§ **Exercício 1**:
Responda com base no excerto:
(a) Quem deu início ao evento inaugural e que cargo ocupa?
(b) Em que ano e em que lugar nasceu a barrista?
(c) Com quem casou a barrista e em que ano?
§ **Exercício 2**: Resuma o excerto em duas frases.
§ **Exercício 3**: Reproduza, por favor, a passagem do excerto que abre com as palavras “O evento foi” e fecha com “e pela ADERE-CERTIFICA.”.

§ **Excerto da fonte**:

= = = = =

Ao acto inaugural compareceram cerca de 2 dezenas de pessoas, entre familiares, amigos e admiradores da barrista Inocência Lopes, que ali foram testemunhar a estima que nutrem por ela e pelo seu trabalho.
O evento foi iniciado por Isabel Borda d’Água, directora do Museu Municipal de Estremoz, que historiou o percurso formativo da barrista e elogiou o seu trabalho. Seguidamente usou da palavra a artesã, que justificou o título da Exposição e que emocionada agradeceu o apreço manifestado pelos presentes, assim como o trabalho de mestria dos seus formadores, bem como o enquadramento proporcionado pelo Município, pelo CEARTE e pela ADERE-CERTIFICA.

Infância e juventude
A barrista, de seu nome completo, Inocência Isabel Gonçalves Saias Lopes, nasceu em 1973 no Monte do Redondinho, na Freguesia de Évora Monte e foi a terceira de quatro irmãos (2 rapazes e 2 raparigas). Foi baptizada na Igreja de S. Pedro em Évora Monte, vila e freguesia onde completou o 1º e o 2º ciclo do Ensino Básico. Desse tempo, lembra-se das brincadeiras de infância com outras crianças suas vizinhas, de ser muito reservada na escola e tem boas recordações das férias de Verão.
Começou a trabalhar muito jovem, revelando interesse e até mesmo paixão pelo artesanato, de tal modo que aos 15 anos já dizia que um dia havia de ter uma loja de artesanato no Castelo de Évora Monte. Com 15/16 anos frequentou um curso de tecelagem e de tinturaria vegetal, a que se seguiu uma formação em tapetes de Arraiolos. Dos 18 aos 20 anos foi baby-sitter e mais tarde foi viver para Quarteira durante um ano, entre 1994 e 1995, aí trabalhando em Hotelaria.
Aos 16 anos começou a namorar com um jovem de 19, José Manuel da Silva Lopes, que conhecia desde a escola primária e com quem casou em 1993, em cerimónia realizada na Igreja de São Pedro, em Évora Monte. Do casamento nasceria um filho, José Manuel Gonçalves Lopes, actualmente com 25 anos de idade e designer gráfico, interessado por tudo que é arte e que já revelou potencialidades de poder dar continuidade ao trabalho da mãe, como barrista de bonecos de Estremoz.

= = = = =

§ **Linhas de dados**:

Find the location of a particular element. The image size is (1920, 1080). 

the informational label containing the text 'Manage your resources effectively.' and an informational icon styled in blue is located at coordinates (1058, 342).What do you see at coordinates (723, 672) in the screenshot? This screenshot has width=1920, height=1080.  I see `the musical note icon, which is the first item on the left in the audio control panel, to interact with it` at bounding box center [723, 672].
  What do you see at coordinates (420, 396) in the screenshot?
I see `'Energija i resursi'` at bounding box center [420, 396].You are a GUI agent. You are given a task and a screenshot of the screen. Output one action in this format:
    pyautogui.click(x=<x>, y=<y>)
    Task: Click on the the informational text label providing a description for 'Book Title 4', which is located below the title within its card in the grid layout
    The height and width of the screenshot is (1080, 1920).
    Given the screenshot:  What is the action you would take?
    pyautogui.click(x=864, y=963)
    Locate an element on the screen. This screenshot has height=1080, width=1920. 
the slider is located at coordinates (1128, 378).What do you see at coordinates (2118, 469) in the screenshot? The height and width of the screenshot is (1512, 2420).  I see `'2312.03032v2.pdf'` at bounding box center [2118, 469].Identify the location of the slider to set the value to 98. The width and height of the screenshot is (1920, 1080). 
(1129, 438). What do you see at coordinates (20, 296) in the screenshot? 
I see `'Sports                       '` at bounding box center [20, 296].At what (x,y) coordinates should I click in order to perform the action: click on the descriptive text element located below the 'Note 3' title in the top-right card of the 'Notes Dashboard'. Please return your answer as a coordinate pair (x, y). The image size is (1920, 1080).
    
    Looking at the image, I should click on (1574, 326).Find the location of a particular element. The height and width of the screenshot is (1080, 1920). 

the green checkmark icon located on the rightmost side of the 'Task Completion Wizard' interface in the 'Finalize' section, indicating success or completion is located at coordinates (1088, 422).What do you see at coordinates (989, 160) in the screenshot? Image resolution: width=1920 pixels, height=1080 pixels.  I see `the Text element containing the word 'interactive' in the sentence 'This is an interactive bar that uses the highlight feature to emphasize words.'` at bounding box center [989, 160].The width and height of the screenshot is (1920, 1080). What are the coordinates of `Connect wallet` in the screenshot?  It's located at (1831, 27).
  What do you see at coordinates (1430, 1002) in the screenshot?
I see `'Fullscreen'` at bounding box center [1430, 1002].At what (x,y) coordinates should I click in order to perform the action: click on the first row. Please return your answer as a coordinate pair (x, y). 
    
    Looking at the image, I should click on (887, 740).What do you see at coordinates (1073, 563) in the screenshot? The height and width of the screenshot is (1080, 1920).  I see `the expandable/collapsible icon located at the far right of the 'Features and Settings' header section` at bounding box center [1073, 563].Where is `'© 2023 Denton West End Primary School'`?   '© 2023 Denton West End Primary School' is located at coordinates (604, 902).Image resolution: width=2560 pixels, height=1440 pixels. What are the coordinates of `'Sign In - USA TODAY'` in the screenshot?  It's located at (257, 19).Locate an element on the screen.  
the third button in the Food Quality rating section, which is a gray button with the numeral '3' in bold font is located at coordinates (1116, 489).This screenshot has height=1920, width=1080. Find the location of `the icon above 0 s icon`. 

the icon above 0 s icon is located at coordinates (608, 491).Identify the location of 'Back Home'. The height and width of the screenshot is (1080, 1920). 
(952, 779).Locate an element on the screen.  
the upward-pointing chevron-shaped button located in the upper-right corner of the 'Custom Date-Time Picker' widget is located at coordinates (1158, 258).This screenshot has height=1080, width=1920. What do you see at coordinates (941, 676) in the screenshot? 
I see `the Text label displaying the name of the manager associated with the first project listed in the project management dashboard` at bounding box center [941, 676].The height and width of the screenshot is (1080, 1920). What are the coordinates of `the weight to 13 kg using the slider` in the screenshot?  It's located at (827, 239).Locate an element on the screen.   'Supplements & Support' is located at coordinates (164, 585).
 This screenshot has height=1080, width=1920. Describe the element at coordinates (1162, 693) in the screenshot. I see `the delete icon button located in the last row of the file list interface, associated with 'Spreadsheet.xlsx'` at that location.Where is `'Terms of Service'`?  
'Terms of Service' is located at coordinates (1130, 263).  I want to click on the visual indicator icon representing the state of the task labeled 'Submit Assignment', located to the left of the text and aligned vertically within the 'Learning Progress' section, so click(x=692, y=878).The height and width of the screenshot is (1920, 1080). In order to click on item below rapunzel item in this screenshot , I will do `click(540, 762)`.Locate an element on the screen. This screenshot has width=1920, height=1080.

= = = = =

§ **Solução 1**:
(a) Isabel Borda d’Água, directora do Museu Municipal de Estremoz.
(b) Em 1973, no Monte do Redondinho, na Freguesia de Évora Monte.
(c) Com José Manuel da Silva Lopes, em 1993.

§ **Solução 2**: No acto inaugural da exposição da barrista Inocência Lopes, a que compareceram cerca de duas dezenas de pessoas, a directora do Museu Municipal de Estremoz historiou o percurso formativo da artesã, que depois agradeceu, emocionada, o apreço dos presentes, o trabalho dos seus formadores e o enquadramento dado pelo Município, pelo CEARTE e pela ADERE-CERTIFICA. Nascida em 1973 no Monte do Redondinho, em Évora Monte, revelou desde muito jovem paixão pelo artesanato, fez formação em tecelagem, tinturaria vegetal e tapetes de Arraiolos, casou em 1993 com José Manuel da Silva Lopes e tem um filho designer gráfico.

§ **Solução 3**:
O evento foi iniciado por Isabel Borda d’Água, directora do Museu Municipal de Estremoz, que historiou o percurso formativo da barrista e elogiou o seu trabalho. Seguidamente usou da palavra a artesã, que justificou o título da Exposição e que emocionada agradeceu o apreço manifestado pelos presentes, assim como o trabalho de mestria dos seus formadores, bem como o enquadramento proporcionado pelo Município, pelo CEARTE e pela ADERE-CERTIFICA.